Bisi Bamishe
Third-Party Insurance is a form of agreement or contract between two people or parties. It is a contract whereby one party, who is the insurer agrees, in return for a consideration called the premium to pay the other party, called the insured, a certain sum of money when a uncertain event, loss or damage occurs. However, the insured who is also known as the policy holder, must pay an amount of money which is the premium. Failure to pay premium means breach of contract between the parties. If there is a loss or damage, the insurer will not be able to indemnify the loss.
For many people, car is one of the biggest assets they own. It provides comfort or luxury and the convenience of getting one from point A to B. There are various premium owners of vehicles should pay. As the premium differs, so also the amount of claim the insurer will pay for indemity.
For all motorists plying Nigerian roads, there are two commonly known types of motor insurance covers. They are Third Party Motor Insurance and Comprehensive Insurance covers.
Third Party insurance is one under which the insurer (the second party) agrees to indemnify the insured (the first party or owner of the insured vehicle) if he is liable for injuries done to another person (the third party) who is not a party to the contrac. Such insurance policies cover losses that result from acts or omissions of the insured that are deemed negligent and result in damage to the person, property or interests of other persons.
A third party includes every other person except the contracting party to the insurance contract. He could be a passenger in the insured vehicle or in another vehicle or a person walking along a road in the vicinity of the accident that was injured. When there is an accident to a third party leading to a bodily injury or death insurance company will settle the expenses.
Currently, owners of private cars are expected to N15,000 premium per year to enjoy certain benefits. For example, the insurer will pay up to ₦3 million for damage caused by policy holder to the vehicle belonging to the third party.
This means that the insurance company will pay up to ₦3 million if your vehicle causes damage to another person /third party’s property. Depending on the terms in your policy, you can even get refund of legal fees, if you are prosecuted in court over an accident. Also, lt holds a resale value and may serve as a source of primary or secondary income or in other cases, it may serve the purpose of a collateral depedning on the circumstances.

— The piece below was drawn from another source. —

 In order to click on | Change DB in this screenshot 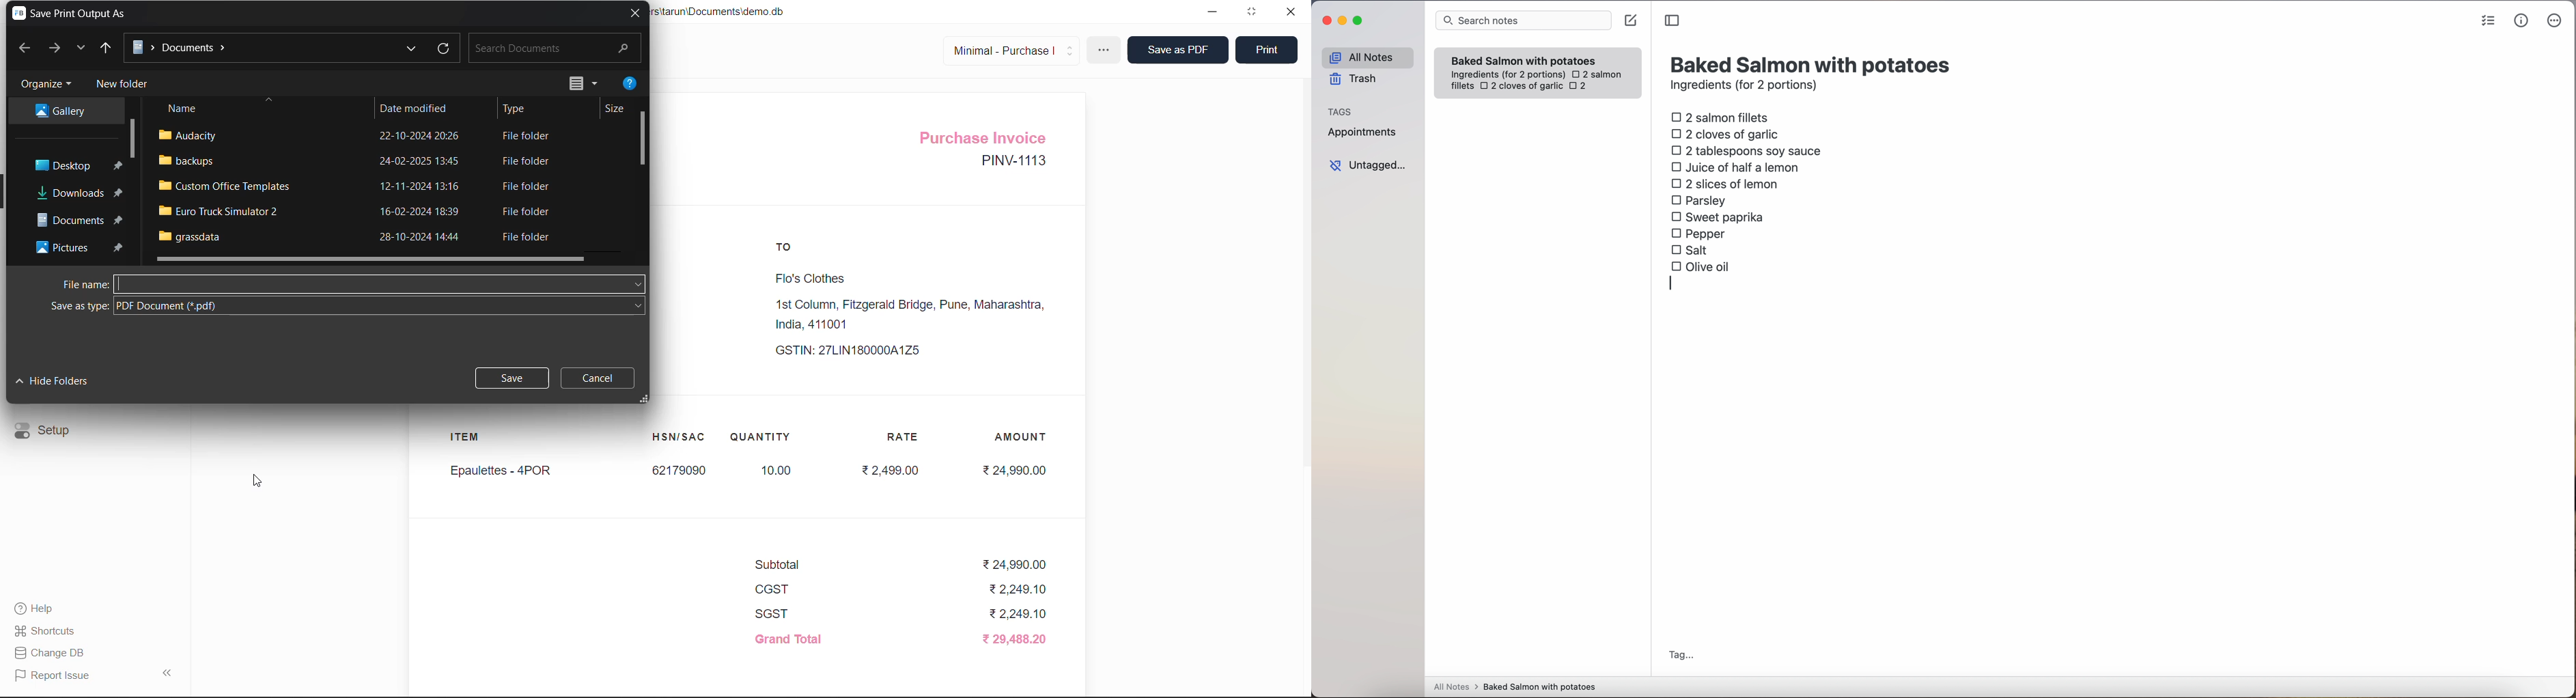, I will do `click(53, 652)`.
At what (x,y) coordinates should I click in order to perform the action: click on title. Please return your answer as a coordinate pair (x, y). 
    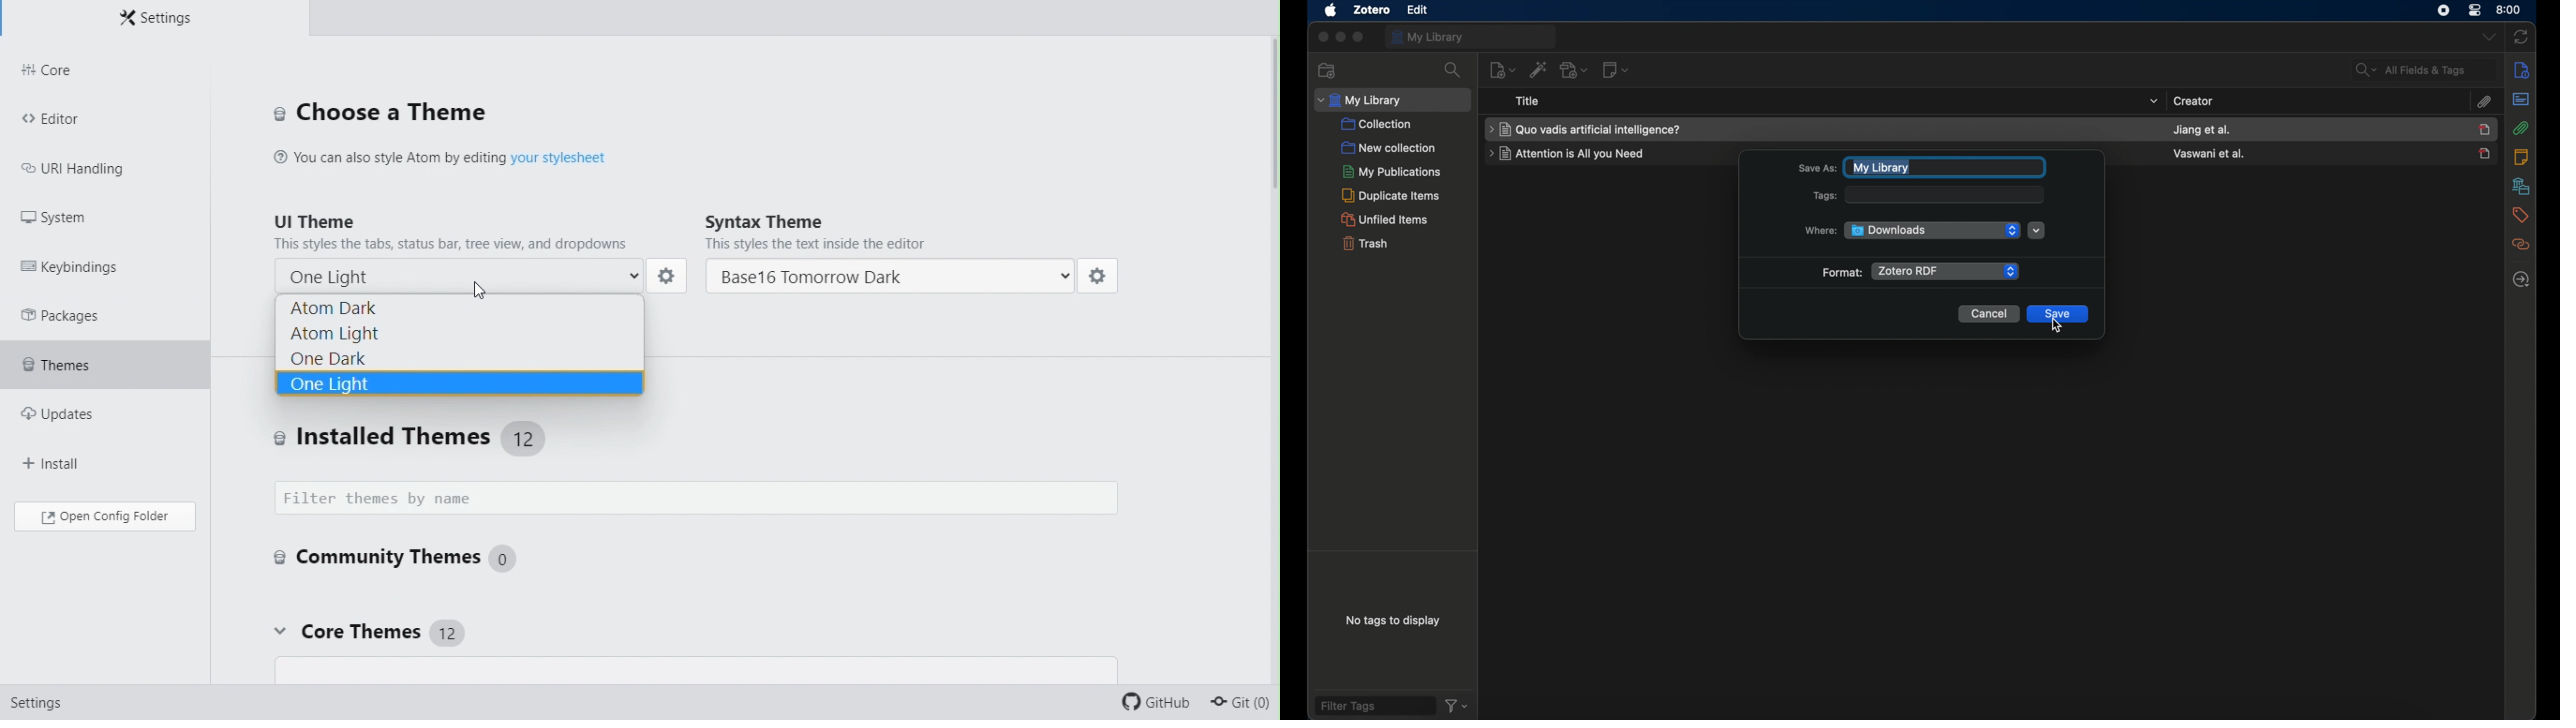
    Looking at the image, I should click on (1528, 101).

Commenting on these benefits of third party insurance, a motorist, Mr Oladimeji Adeyi said, “lt is good that there is an increase in the rate of Third party motor insurance policy. For three decades, there has never been a review of the rate we paid. I am a car owner of over 40years.
We all know what is happening in our country today. Inflation has gone up, prices of goods and services have skyrocketed. So, when the new rate were announced in January this year, it was not a surprise. With these rates, insurance companies will be able to pay what is commensurate with premium paid by their clients.”
Still under Third Party insurance, owners of Staff Buses will pay N20,000 premium for N3 million when there is a claim. Special types vehicles are expected to pay N20,000 premium for a N3 million claim. “Special types” are vehicles such as cranes or forklift trucks that aren’t easily spotted on the road but are used for unique commercial purposes. Owned goods vehicles now pays N20,000 premium annually to be able to enjoy a N5 million claim.
However, to enjoy these benefits, motorists must ensure they pay their annual premium. This will also save them from police harassment on the road.